__Problem statement__. Would you output the entries below only from the line containing "Click British Airways logo in Booking options" through the line containing "Task: Click inside", exactly as they stand and with both ends included?

= = = =

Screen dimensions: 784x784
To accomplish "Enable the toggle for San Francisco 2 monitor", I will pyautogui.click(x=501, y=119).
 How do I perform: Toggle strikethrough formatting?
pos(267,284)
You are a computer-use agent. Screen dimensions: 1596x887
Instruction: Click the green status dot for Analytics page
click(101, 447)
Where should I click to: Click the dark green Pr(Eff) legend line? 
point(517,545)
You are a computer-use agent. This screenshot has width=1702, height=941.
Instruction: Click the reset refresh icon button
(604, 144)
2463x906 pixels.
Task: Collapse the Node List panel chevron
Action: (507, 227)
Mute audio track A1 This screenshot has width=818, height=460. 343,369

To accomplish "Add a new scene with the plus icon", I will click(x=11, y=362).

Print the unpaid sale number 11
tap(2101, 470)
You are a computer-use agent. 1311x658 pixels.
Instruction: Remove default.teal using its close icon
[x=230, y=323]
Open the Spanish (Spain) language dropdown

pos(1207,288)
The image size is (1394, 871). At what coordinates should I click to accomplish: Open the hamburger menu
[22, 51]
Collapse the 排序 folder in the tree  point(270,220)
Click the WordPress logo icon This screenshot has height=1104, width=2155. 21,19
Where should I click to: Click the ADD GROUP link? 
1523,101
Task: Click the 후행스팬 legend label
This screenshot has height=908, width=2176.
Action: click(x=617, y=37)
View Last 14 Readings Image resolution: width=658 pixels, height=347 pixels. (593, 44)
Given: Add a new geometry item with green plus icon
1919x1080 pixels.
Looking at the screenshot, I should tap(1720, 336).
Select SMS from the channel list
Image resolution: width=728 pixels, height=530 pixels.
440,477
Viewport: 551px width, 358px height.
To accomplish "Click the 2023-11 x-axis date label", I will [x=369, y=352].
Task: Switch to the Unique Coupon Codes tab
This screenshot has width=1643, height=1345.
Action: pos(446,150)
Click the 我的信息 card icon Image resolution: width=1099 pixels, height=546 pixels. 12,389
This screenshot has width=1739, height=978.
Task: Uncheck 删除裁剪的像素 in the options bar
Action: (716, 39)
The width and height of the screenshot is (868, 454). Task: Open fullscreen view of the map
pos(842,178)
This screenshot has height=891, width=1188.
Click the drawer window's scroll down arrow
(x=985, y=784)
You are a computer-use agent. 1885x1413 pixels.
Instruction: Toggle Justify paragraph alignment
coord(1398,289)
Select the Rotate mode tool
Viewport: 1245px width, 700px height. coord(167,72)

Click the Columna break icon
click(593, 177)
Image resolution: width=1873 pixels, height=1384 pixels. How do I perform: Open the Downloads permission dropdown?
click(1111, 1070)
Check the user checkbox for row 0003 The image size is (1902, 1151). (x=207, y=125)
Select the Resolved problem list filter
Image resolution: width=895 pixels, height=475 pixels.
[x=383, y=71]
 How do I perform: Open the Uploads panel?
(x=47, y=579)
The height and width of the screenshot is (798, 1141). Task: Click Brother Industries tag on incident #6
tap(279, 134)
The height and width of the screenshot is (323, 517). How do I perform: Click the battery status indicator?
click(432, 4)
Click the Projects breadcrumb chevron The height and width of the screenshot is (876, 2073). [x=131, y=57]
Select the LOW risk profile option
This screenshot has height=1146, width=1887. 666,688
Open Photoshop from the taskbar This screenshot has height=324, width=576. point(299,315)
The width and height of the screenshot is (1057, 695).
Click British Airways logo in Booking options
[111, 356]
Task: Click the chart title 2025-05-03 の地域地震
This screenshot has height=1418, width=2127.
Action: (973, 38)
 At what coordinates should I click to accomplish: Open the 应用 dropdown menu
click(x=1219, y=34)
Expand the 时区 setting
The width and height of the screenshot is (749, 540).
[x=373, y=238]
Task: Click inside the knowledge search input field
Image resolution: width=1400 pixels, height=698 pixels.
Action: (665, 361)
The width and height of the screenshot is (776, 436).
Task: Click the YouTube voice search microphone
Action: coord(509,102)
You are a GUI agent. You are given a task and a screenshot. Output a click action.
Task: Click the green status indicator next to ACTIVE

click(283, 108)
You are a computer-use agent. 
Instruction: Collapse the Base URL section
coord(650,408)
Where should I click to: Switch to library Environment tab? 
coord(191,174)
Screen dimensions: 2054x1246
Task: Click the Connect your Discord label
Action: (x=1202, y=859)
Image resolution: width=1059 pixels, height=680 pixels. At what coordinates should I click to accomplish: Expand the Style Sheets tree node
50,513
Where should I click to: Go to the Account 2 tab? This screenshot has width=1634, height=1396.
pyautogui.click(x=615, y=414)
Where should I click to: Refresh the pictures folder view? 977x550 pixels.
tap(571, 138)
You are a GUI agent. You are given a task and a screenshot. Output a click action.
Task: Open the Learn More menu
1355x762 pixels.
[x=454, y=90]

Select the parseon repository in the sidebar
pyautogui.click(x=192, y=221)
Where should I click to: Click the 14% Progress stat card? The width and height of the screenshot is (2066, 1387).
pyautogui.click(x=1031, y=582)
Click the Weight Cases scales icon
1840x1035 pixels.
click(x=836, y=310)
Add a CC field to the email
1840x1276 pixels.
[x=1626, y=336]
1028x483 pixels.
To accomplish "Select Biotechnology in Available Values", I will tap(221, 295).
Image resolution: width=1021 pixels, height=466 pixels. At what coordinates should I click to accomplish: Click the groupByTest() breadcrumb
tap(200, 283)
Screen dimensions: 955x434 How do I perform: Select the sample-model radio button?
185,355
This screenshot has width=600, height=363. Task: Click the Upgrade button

= = = =

__The completed task__.
Click British Airways logo in Booking options
[111, 356]
Task: Click the chart title 2025-05-03 の地域地震
This screenshot has height=1418, width=2127.
Action: (973, 38)
 At what coordinates should I click to accomplish: Open the 应用 dropdown menu
click(x=1219, y=34)
Expand the 时区 setting
The width and height of the screenshot is (749, 540).
[x=373, y=238]
Task: Click inside the knowledge search input field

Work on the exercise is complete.